→ **WORKING DATA**
>>>

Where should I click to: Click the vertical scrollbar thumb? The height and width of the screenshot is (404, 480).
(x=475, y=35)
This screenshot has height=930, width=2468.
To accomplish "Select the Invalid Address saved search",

<<<
>>>

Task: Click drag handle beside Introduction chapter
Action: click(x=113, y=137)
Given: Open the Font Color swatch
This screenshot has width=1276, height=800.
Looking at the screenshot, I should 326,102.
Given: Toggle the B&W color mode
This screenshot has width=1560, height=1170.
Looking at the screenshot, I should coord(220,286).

<<<
>>>

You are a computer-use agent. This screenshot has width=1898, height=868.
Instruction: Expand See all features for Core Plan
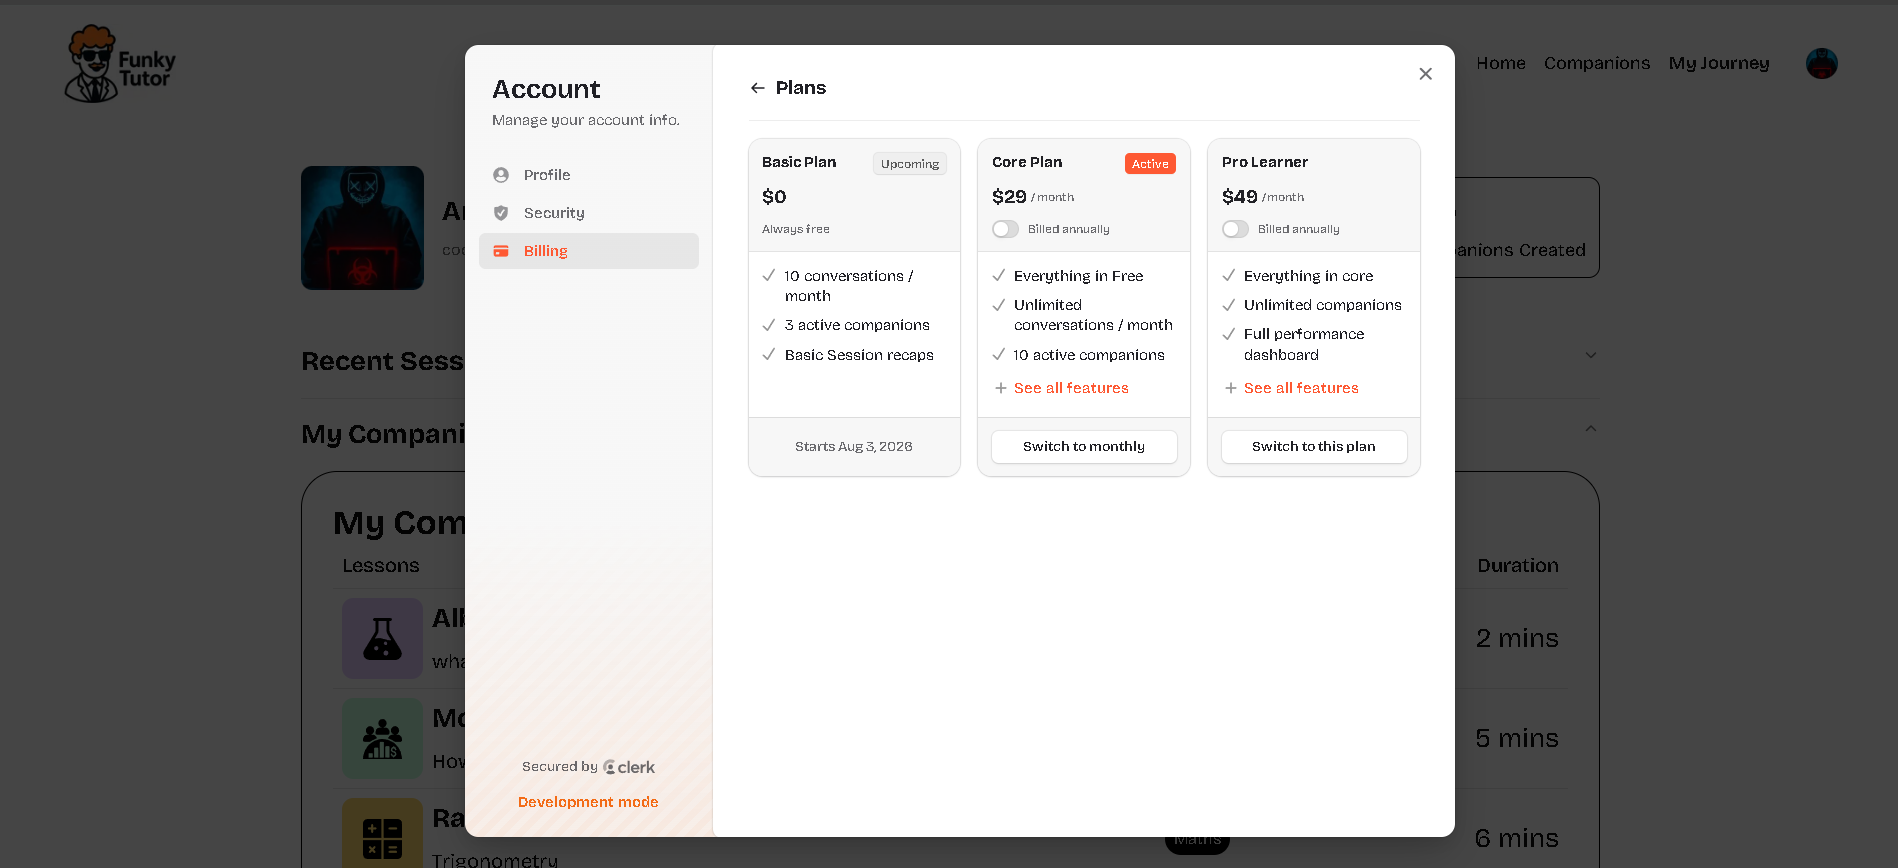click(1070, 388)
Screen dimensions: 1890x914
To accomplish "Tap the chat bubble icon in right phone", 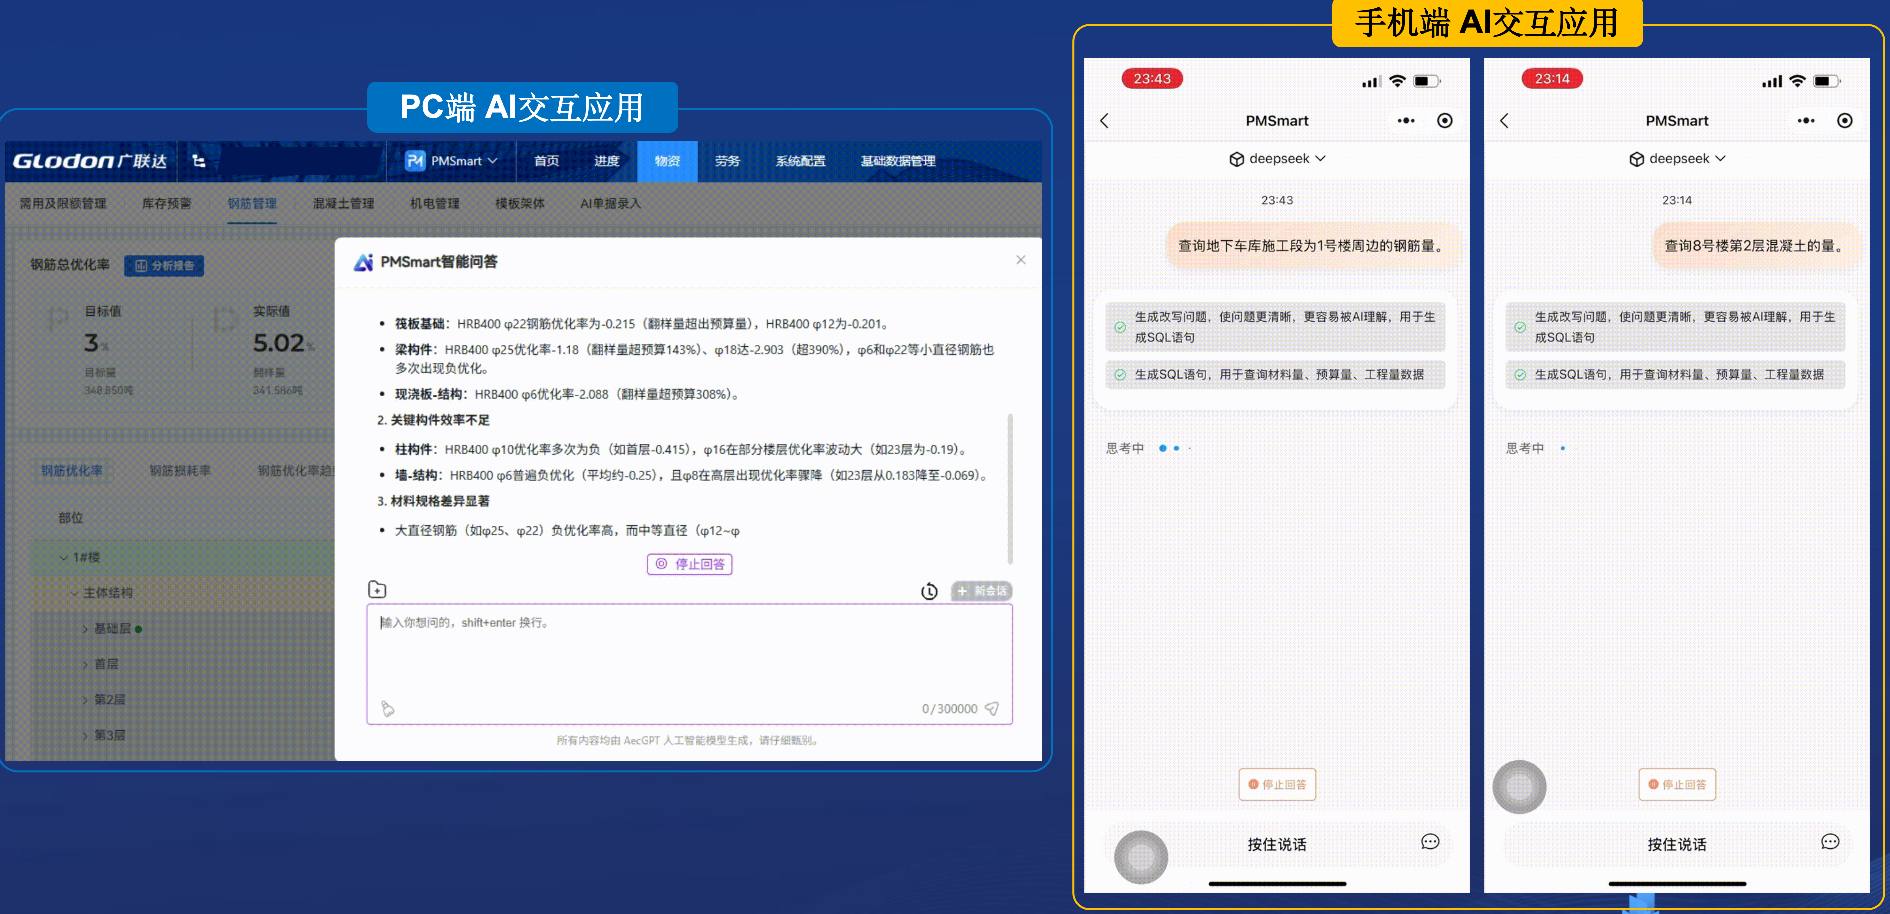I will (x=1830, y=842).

<<<

→ **EXERCISE BRIEF**
Using the material above, find each line that holds "Given" and copy that line.

→ **SOLUTION**
Given: Open the Font Color swatch
Given: Toggle the B&W color mode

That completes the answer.